Rule on Examination of Child Witness

SEC. 12. Party may not impeach his own witness.—Except with respect to witnesses referred to in paragraphs (d) and (e) of Section 10, the party producing a witness is not allowed to impeach his credibility. A witness may be considered as unwilling or hostile only if so declared by the court upon adequate showing of his adverse interest, unjustified reluctance to testify, or his having misled the party into calling him to the witness stand. The unwilling or hostile witness so declared, or the witness who is an adverse party, may be impeached by the party presenting him in all respects as if he had been called by the adverse party, except by evidence of his bad character.
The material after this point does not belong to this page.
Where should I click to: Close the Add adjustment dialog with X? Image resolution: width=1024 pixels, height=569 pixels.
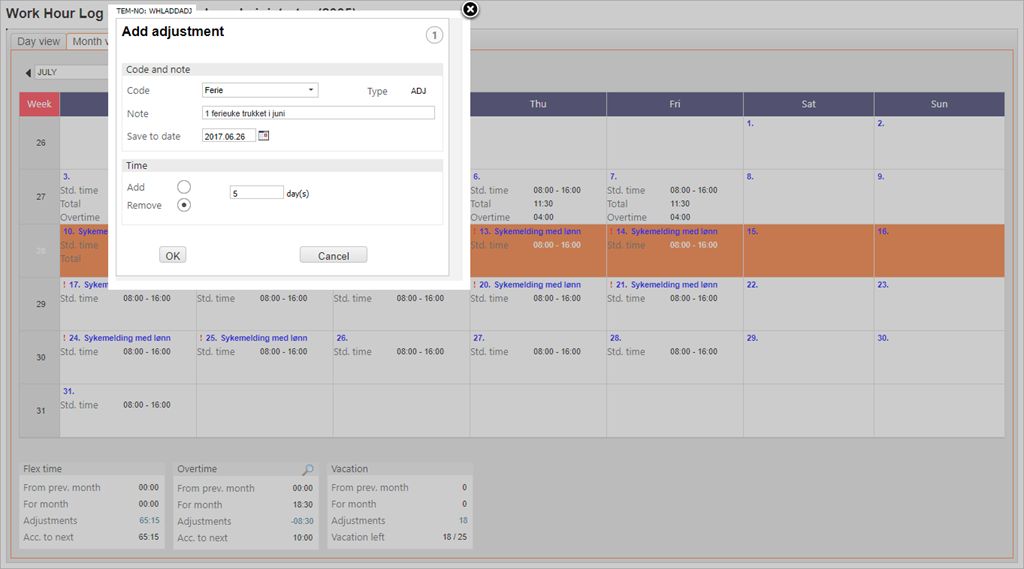click(x=471, y=9)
He may also be impeached and cross-examined by the adverse party, but such cross-examination must only be on the subject matter of his examination-in-chief. (6a, 7a) SEC. 13. How witness impeached by evidence of inconsistent statements.—Before a witness can be impeached by evidence that he has made at other times statements inconsistent with his present testimony, the statements must be related to him, with the circumstances of the times and places and the persons present, and he must be asked whether he made such statements, and if so, allowed to explain them. If the statements be in writing they must be shown to the witness before any question is put to him concern ing them.(16) SEC. 14. Evidence of good character of witness.—Evidence of the good character of a witness is not admissible until such character has been impeached.( 17) SEC. 15. Exclusion and separation of witnesses.—On any trial or hearing, the judge may exclude from the court any witness not at the time under examination, so that he may not hear the testimony of other witnesses. The judge may also cause witnesses to be kept separate and to be prevented from conversing with one another until all shall have been examined.(18)

42

She contends that the examination of respondent as adverse witness did not make him her witness and she is not bound by his testimony. That the witness is the adverse party does not necessarily mean that the calling party will not be bound by the former’s testimony. The fact remains that it was at his instance that his adversary was put on the witness stand. Unlike an ordinary witness, the calling party may impeach an adverse witness in all respects as if he had been called by the adverse party, except by evidence of bad character.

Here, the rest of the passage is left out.